The size of a farm is an important determinant for some per-ha prices and therefore for the profitability of PA technologies. In earlier work it was calculated that an arable farm in the Netherlands must be 60–125 ha or larger, depending on the crops grown, in order for the investments in PA technology to pay off [53], In this paper we assumed 100 ha of potatoes to calculate the price for some technologies. However, in potato production combining all four PA technologies we assumed that all sensor measurements are bought as a service at a fixed price per ha—then, the size of the farm does not matter.

There is of course both uncertainty and variability of prices. For example, the price of potatoes of 0.16 € kg⁻¹ will not be realized in all years; likewise, the prices of inputs may vary over time. Taken together, the profitability of an individual farm may differ from our calculations.

Our shadow prices for pollution are such that the effect on sustainability as measured with social profit is not very large. This gives rise to the feeling that there is a discrepancy between the intuitive importance of reducing pesticide use and the magnitude of the calculated effect on sustainability. This may be due at least in part to how we calculate the environmental cost of using pesticides. EIQ is probably the best measure available [78]. However, it provides an underestimation because it does not take into account the external costs associated with acute and chronic pesticide poisoning of humans, the long term effects on the environment, and synergetic and multiplicative effects of the use of pesticides.
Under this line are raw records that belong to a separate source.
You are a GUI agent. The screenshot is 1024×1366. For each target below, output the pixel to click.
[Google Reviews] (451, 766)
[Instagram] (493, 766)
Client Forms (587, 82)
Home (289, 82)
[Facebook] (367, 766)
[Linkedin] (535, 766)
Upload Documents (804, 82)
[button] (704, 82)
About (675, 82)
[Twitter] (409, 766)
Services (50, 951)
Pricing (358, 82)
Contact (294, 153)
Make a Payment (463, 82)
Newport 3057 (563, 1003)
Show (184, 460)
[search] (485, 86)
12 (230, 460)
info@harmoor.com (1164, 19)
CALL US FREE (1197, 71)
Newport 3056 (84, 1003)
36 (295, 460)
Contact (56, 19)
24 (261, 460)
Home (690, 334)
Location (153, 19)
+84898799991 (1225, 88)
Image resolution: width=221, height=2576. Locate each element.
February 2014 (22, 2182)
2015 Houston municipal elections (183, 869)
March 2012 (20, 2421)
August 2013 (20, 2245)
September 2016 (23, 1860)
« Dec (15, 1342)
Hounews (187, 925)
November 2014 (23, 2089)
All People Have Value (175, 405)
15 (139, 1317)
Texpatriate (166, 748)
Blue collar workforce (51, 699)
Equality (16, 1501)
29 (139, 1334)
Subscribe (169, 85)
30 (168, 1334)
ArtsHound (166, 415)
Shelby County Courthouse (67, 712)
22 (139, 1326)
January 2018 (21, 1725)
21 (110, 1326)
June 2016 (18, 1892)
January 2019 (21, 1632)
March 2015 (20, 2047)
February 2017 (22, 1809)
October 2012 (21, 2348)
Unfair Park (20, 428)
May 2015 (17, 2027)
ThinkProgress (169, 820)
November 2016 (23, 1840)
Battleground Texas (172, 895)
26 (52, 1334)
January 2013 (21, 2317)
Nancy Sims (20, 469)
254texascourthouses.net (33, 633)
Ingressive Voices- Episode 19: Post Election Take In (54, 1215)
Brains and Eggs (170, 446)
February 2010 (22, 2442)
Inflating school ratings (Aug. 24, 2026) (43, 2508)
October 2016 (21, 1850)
There is insufficient data available to take these mechanisms into account.

Some olive orchards in Greece may be located close to high-value natural areas. If so, the shadow prices that we used may underestimate the true cost.

Policy-makers are increasingly using economic valuation when making decisions and people are increasingly receptive to the idea that the costs and benefits of a production activity can be considered in monetary terms [79]. Nevertheless, a main weakness of economic valuation lies in the complexity of the methodologies and the modelling techniques. Also, the adoption of multiple assumptions often reduces credibility of the estimates. Finally, the limited knowledge about the environmental and socio-economic consequences caused by some externalities and about the time-spans at which they operate (e.g., future impacts of pesticides), results in the exclusion of external costs that cannot be accounted for in the valuation exercise.

Moreover, to which extent the future external costs should be discounted to estimate an optimal intergenerational shadow price, is still an issue which is currently subject to lively debate. This has not to do with the choice of the economic valuation method but with ethical considerations.

We have mentioned four PA technologies in potato production but additional technologies are in the pipeline. Variable rate planting of potatoes in response to soil texture is a promising technique [80] even though the mechanism through which it can increase yield is only partly understood [81] but there are indications that by applying a variable planting rate the yield of marketable tubers may be increased by 5%. Also in the pipeline is that the resolution at which measurements and variable rate applications are made will increase and this will result in greater savings. Currently, measurements in potato production are typically made at 30 × 30 m² but with ever-decreasing cost of sensors and application technology, in the future a resolution of 1 × 1 m² seems within reach. It has been calculated that in the case of potato haulm killing, increasing the resolution from 30 × 30 m² to just 15 × 15 m² will reduce herbicide use from 2.2 to 1.7 L ha⁻¹ [15] which is a reduction of 60% relative to conventional application. Similarly, for soil herbicides a reduction of 50% and for late blight a reduction of 40% seems possible (relative to conventional application). For sidedress N a further reduction in N use is not possible, but it is expected that real-time soil NO₃ measurements using new sensors will allow further reductions in N use.